* _Try it_
The lines to return are those from the line holding "Where should I" through the last line of the entries below, both included, written exactly and without pictures.

BEGIN Dataset records

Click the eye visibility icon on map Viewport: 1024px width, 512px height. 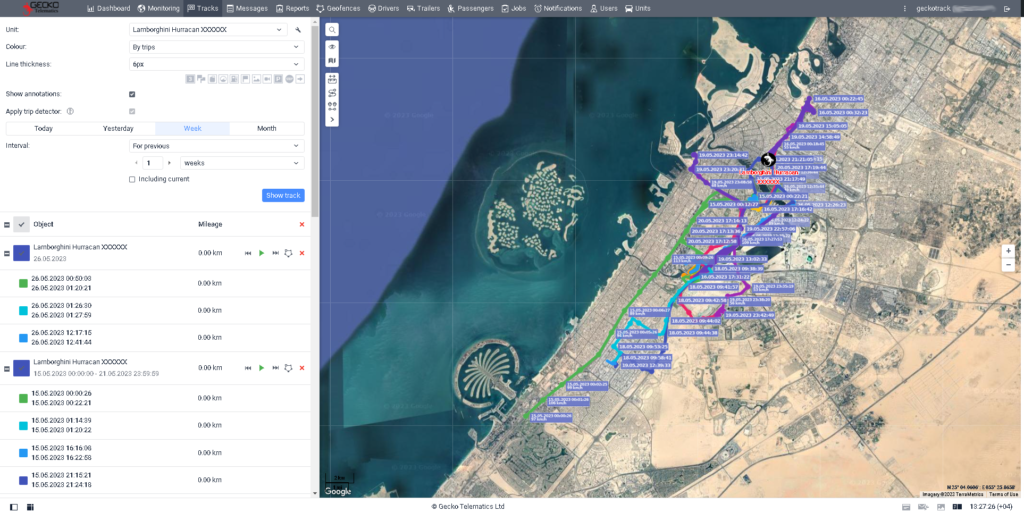click(332, 47)
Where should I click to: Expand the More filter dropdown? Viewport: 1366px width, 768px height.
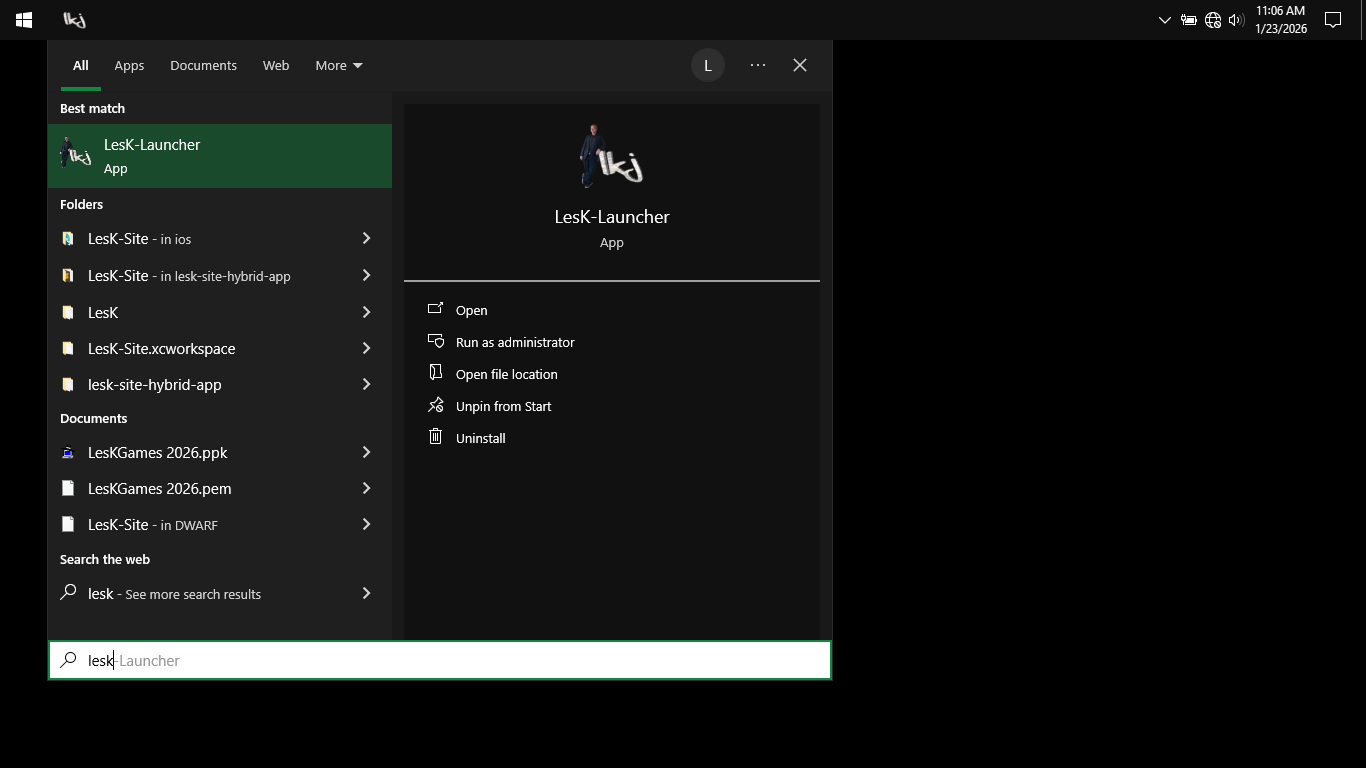[338, 66]

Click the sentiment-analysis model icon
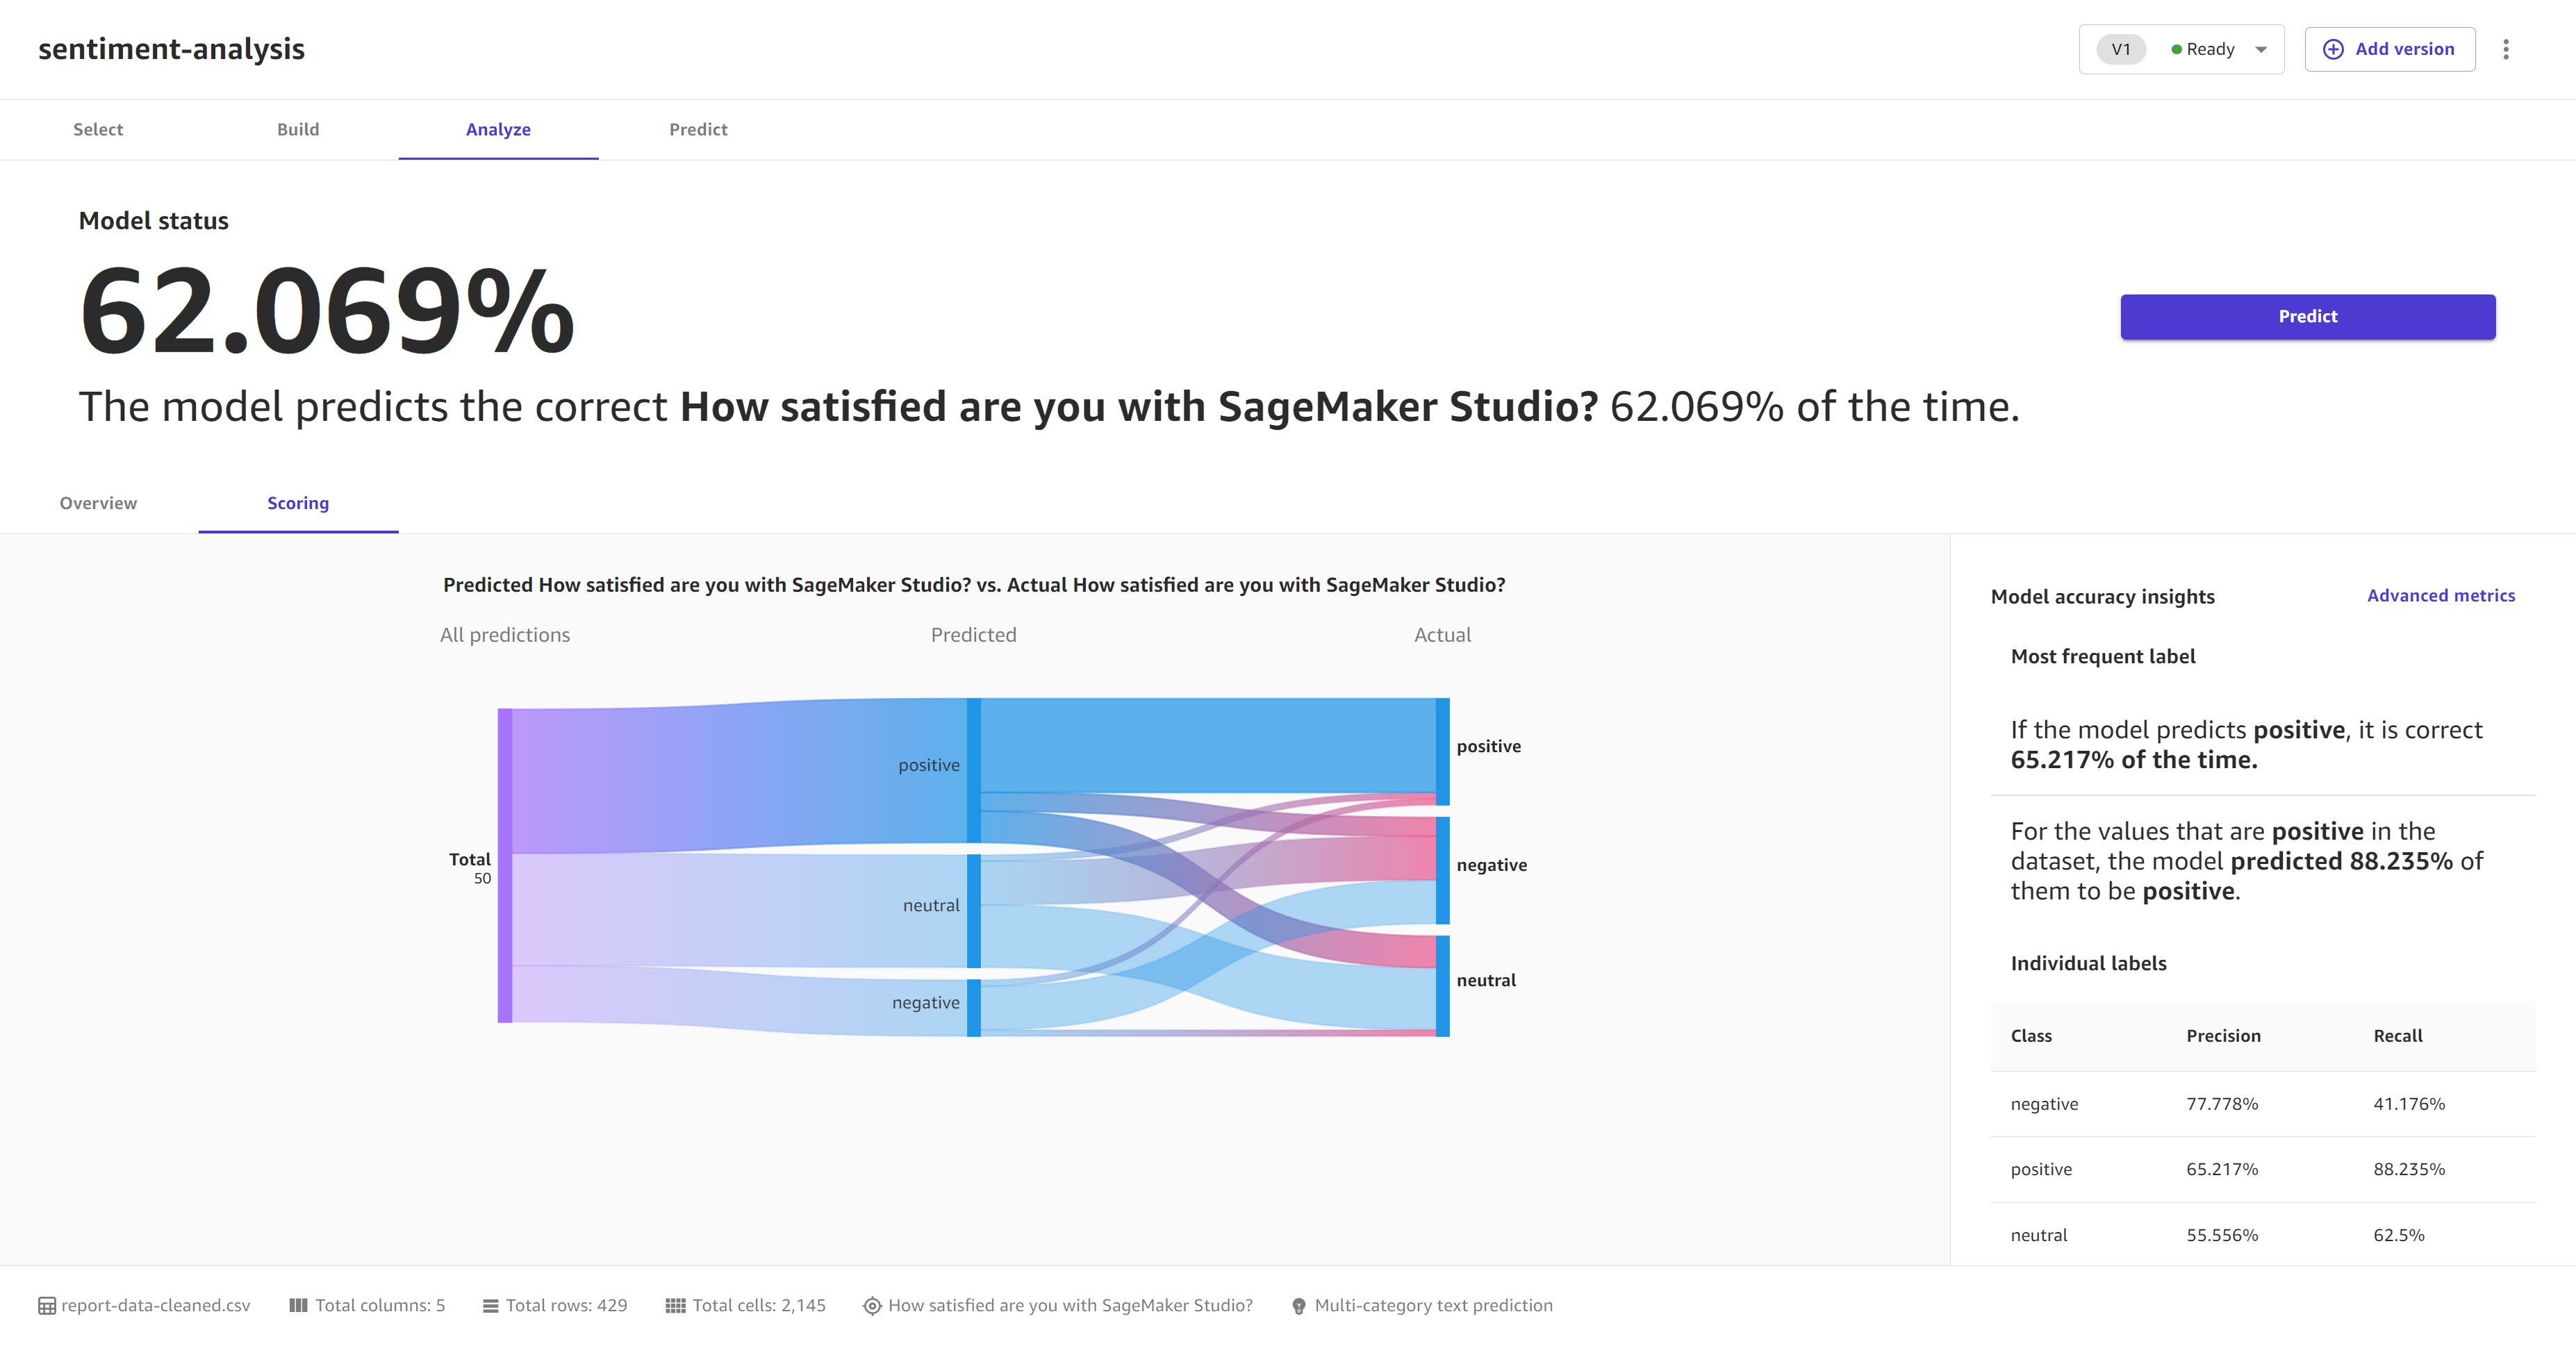tap(170, 48)
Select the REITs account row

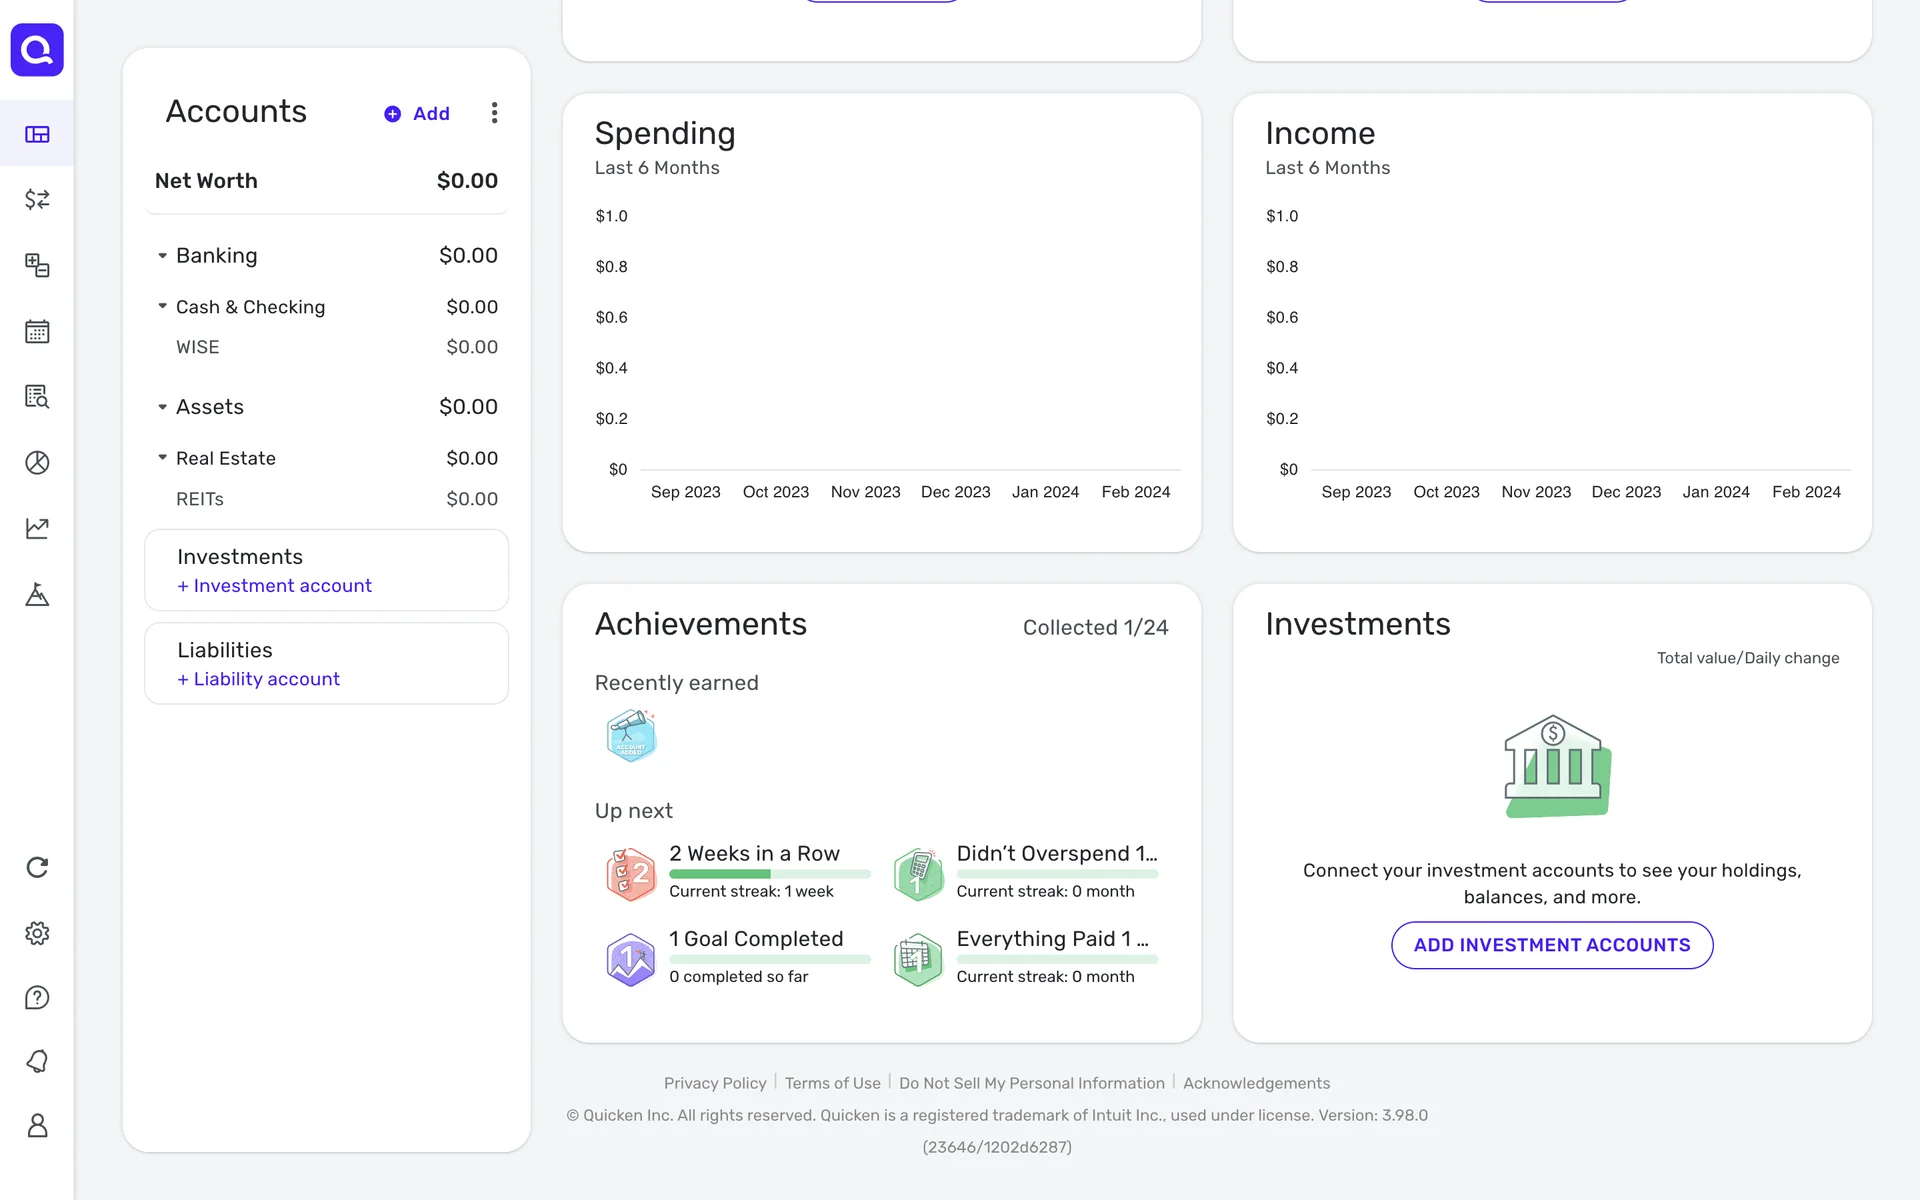(x=200, y=499)
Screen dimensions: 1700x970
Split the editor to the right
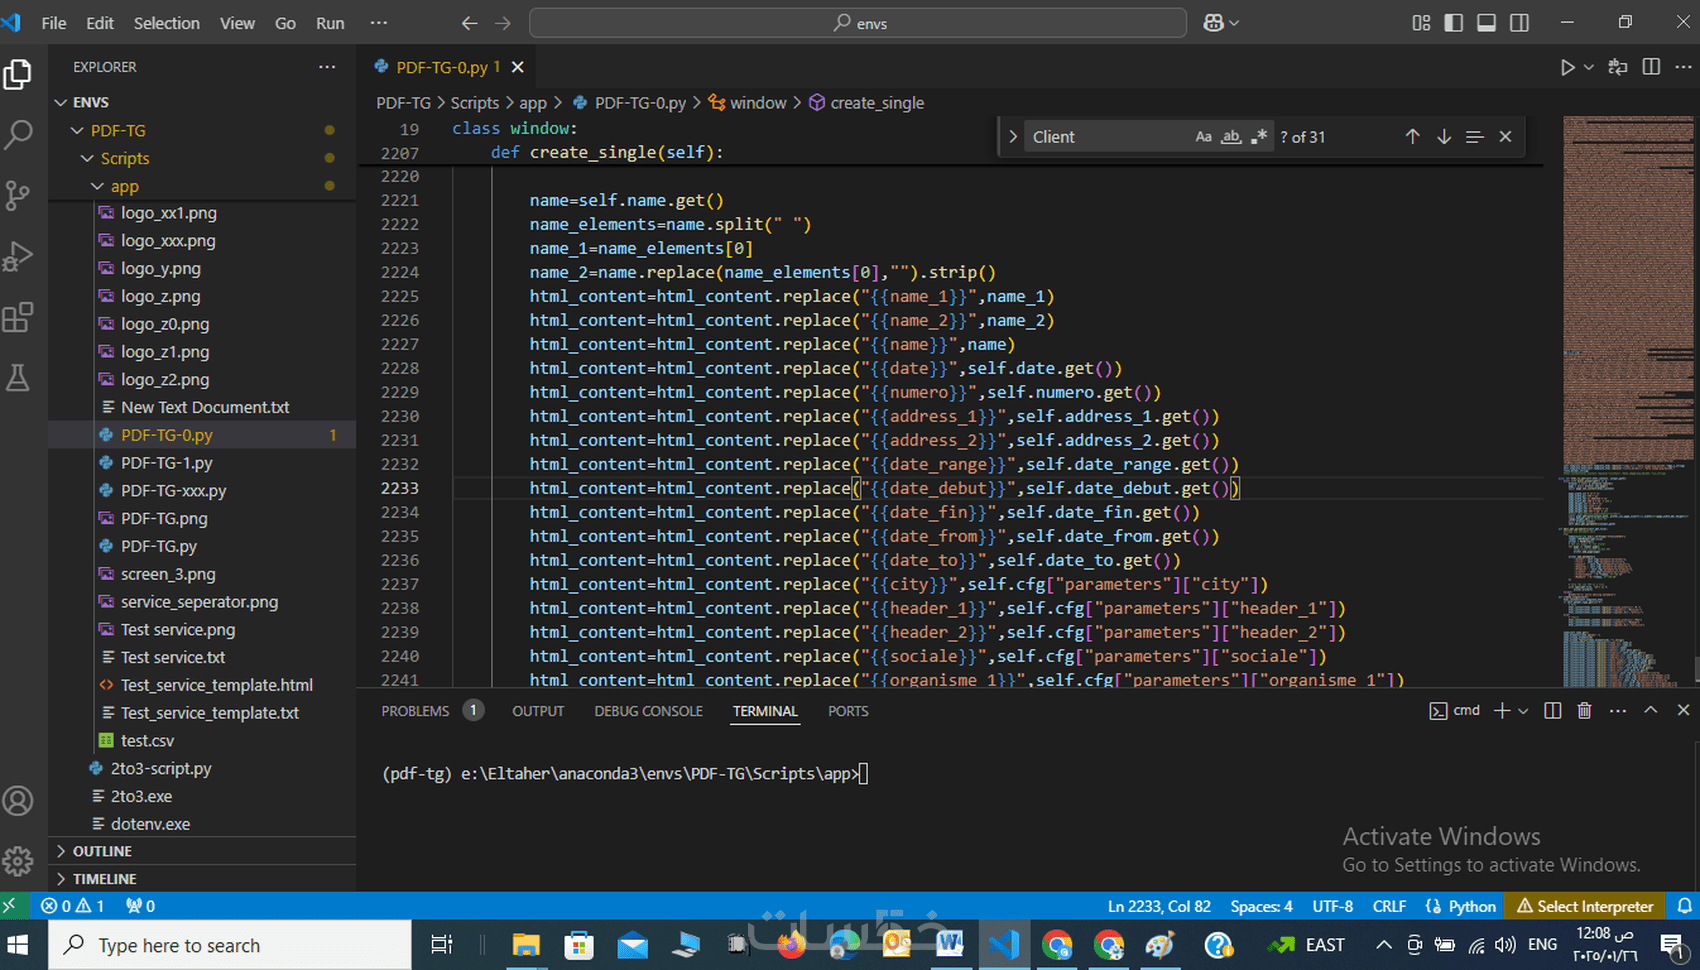click(1651, 67)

END Dataset records

* _The answer_
Where should I click to: Expand the More filter dropdown? Viewport: 1366px width, 768px height.
[338, 66]

Click the sentiment-analysis model icon
tap(170, 48)
Select the REITs account row

(x=200, y=499)
Screen dimensions: 1700x970
Split the editor to the right
click(1651, 67)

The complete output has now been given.